At some point in their education, though, students should also be invited to get into the ring with each other and with the teacher, to state their cases with conviction, and back them up with reasoned argument and well-documented facts. If they get knocked down, they need to learn to get back up again and keep on engaging in the process. It hurts a lot less if one realizes that it’s not one’s own personal worth that’s at stake: it’s the truth that is slowly coming to light as we go along. That’s the experience — and the thrill of the chase that it actually entails — that constitutes the deeper part of education. That’s what the true Socratic method was — and still should be — about.

Two modes of learning are prevalent today in colleges, especially — the lecture course and the seminar. In the lecture, the students are, for the most part, passive recipients of information. The agent is the lecturer, who delivers course content in a one-way stream. It’s enshrined in hundreds of years of tradition, and it has its place. But a student who never moves beyond that will emerge more or less free of actual education. The seminar, on the other hand, is about the dialectic — the back-and-forth of the process. It requires the student to become, for a time, the teacher, to challenge authority not because it is authority but because truth has the higher claim. Here disagreement is not toxic: it’s the life blood of the process, and it’s lifegiving for the student.
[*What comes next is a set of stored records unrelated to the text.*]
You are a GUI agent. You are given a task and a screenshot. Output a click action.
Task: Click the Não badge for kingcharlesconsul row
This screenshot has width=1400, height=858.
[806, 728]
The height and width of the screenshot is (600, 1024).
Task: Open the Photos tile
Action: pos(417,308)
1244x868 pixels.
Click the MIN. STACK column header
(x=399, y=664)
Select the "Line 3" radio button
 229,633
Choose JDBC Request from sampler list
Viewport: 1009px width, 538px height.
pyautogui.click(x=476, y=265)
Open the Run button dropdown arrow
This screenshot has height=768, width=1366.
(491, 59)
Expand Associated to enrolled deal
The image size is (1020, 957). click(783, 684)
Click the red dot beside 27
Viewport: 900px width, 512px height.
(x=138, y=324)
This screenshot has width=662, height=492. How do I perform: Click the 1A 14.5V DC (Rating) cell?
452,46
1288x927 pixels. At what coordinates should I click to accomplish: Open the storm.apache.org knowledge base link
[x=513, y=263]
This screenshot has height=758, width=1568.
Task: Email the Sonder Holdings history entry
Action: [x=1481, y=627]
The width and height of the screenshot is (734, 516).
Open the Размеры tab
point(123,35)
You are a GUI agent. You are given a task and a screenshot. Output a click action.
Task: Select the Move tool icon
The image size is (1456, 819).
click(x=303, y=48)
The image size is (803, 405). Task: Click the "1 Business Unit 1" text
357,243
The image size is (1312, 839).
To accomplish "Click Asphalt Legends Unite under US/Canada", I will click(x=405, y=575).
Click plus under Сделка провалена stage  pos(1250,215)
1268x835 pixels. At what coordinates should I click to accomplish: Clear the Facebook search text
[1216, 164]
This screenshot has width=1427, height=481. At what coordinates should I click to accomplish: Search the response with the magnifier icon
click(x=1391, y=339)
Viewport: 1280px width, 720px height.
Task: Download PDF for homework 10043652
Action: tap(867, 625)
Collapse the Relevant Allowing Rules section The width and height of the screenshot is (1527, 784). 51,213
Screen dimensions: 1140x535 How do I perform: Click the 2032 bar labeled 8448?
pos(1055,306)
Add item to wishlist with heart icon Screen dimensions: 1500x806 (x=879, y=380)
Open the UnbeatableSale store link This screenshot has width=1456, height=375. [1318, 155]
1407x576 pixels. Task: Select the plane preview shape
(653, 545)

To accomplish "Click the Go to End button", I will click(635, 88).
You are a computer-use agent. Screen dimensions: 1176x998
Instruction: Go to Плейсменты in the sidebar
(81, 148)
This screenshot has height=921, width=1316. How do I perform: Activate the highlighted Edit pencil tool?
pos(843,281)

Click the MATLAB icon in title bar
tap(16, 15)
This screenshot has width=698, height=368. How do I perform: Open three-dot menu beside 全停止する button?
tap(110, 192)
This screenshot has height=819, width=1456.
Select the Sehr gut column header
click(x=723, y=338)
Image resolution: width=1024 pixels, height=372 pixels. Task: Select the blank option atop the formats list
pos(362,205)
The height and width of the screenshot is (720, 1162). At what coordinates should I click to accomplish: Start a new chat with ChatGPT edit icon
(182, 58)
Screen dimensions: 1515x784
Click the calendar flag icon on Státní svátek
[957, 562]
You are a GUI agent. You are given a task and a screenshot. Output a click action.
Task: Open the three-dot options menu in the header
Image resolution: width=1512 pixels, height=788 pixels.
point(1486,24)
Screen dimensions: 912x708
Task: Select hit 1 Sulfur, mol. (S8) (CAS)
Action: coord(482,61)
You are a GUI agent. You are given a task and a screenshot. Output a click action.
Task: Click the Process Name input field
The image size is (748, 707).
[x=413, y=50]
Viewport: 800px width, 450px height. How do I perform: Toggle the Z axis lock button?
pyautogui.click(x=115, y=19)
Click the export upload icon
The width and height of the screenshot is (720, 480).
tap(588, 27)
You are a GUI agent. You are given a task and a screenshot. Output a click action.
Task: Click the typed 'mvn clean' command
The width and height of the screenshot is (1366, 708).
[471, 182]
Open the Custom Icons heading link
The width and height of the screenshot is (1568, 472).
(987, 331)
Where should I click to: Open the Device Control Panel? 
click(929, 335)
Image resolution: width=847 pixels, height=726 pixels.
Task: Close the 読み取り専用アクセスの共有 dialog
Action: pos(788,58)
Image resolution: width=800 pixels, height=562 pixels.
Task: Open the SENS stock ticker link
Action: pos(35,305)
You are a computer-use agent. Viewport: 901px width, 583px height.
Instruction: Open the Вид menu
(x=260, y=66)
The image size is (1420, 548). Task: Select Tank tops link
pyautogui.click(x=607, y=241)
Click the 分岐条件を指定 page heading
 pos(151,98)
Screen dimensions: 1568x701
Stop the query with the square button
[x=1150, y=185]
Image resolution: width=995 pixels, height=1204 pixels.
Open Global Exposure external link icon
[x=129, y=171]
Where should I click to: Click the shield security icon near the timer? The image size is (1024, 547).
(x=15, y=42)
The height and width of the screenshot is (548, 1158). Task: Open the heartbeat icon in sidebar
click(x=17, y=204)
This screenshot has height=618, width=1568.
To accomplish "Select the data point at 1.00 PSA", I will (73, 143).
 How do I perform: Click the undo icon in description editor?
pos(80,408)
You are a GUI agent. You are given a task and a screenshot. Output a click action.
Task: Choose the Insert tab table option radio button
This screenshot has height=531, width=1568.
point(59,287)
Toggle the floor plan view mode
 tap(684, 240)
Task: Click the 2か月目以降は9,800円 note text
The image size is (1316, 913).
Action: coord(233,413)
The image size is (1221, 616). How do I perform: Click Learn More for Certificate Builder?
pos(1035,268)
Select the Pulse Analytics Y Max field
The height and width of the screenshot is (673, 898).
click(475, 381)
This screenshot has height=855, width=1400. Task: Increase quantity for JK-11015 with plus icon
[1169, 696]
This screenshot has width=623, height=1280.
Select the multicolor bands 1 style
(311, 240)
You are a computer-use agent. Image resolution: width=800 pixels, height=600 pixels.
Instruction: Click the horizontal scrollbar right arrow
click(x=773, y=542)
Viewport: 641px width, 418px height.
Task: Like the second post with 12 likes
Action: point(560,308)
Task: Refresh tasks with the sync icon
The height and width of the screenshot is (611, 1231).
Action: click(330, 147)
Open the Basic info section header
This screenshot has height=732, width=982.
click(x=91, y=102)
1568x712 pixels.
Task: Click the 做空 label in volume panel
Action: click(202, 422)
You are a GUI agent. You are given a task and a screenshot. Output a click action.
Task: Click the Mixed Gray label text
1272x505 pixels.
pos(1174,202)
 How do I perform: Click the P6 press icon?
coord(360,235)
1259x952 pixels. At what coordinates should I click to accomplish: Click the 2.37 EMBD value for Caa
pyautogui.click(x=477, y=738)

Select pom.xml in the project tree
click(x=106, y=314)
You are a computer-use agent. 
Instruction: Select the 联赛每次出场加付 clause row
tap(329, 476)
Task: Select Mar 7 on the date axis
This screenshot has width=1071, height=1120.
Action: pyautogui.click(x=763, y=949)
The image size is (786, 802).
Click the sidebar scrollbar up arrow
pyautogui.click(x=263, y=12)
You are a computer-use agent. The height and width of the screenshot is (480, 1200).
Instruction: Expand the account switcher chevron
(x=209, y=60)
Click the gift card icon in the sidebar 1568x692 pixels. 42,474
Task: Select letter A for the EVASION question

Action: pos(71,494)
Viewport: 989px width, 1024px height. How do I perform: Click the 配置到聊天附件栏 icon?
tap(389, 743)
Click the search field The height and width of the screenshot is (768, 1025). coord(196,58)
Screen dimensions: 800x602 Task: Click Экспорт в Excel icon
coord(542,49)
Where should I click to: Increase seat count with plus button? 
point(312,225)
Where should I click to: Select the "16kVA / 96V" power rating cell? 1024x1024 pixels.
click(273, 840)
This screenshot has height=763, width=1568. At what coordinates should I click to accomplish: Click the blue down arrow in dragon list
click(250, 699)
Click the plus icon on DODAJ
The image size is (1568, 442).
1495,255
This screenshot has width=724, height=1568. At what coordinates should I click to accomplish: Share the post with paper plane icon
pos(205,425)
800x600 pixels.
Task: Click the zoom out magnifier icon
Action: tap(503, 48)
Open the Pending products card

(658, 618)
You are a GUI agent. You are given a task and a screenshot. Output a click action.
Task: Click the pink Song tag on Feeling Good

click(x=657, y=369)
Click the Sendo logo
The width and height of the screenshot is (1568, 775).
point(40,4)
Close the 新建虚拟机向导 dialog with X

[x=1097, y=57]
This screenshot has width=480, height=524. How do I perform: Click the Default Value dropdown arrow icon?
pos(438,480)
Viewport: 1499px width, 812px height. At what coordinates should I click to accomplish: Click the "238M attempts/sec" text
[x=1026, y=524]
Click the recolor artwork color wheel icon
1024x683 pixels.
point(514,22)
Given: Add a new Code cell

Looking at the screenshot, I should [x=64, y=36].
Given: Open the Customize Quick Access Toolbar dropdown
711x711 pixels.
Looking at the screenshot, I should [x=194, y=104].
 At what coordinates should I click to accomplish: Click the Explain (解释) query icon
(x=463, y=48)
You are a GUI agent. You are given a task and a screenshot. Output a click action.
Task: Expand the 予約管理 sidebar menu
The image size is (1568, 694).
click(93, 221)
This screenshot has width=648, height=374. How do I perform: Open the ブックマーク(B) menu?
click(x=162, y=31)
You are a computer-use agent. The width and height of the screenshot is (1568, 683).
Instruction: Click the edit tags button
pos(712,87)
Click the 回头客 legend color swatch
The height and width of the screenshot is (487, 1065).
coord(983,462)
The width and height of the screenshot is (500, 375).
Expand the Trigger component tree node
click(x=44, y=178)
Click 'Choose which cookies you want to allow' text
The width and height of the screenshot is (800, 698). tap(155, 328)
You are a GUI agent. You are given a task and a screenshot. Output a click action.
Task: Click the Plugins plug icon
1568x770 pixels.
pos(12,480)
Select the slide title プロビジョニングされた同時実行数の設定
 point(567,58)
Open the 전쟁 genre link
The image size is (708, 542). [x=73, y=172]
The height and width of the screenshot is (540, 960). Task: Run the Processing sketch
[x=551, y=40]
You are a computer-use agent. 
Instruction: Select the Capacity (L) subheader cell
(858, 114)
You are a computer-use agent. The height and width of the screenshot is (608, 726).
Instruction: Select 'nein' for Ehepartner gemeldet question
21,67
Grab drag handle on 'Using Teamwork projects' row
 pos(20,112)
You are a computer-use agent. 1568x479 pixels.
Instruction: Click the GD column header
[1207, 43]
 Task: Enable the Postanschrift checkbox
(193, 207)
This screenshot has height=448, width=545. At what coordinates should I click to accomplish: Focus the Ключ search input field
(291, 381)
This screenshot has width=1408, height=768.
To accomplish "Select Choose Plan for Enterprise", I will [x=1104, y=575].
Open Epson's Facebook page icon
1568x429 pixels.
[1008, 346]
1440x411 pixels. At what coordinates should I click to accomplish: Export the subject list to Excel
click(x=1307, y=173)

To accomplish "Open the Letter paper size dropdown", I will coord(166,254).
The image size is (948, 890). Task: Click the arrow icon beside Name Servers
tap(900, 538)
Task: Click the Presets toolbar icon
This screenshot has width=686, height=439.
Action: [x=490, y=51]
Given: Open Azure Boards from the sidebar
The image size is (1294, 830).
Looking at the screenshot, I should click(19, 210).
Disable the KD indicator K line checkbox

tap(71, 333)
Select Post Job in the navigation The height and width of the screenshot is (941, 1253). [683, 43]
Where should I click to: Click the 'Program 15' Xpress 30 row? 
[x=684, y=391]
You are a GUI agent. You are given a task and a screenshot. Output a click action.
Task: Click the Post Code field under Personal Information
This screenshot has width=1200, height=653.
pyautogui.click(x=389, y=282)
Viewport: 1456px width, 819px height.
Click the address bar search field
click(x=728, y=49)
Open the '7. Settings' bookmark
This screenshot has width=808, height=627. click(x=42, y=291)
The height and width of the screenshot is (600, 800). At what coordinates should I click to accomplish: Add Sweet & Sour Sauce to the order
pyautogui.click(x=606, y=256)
At Scholars Online, we have chiefly chosen to rely on something like the seminar approach for our live chats. We have, we think, very capable teachers, and there are some things that they need to impart to the students. But to large measure, these can be done by web-page “lectures”, which a student can read on his or her own time. The class discussion, however, is reciprocal, and that reciprocity of passionately-held ideas is what fires a true love of learning. It’s about the exchange — the push and pull, honoring the truth first and foremost. It may come at a cost: in Socrates’s case it certainly did. But it’s about awakening the life of the mind, without which there is no education: schooling without real engagement merely produces drones.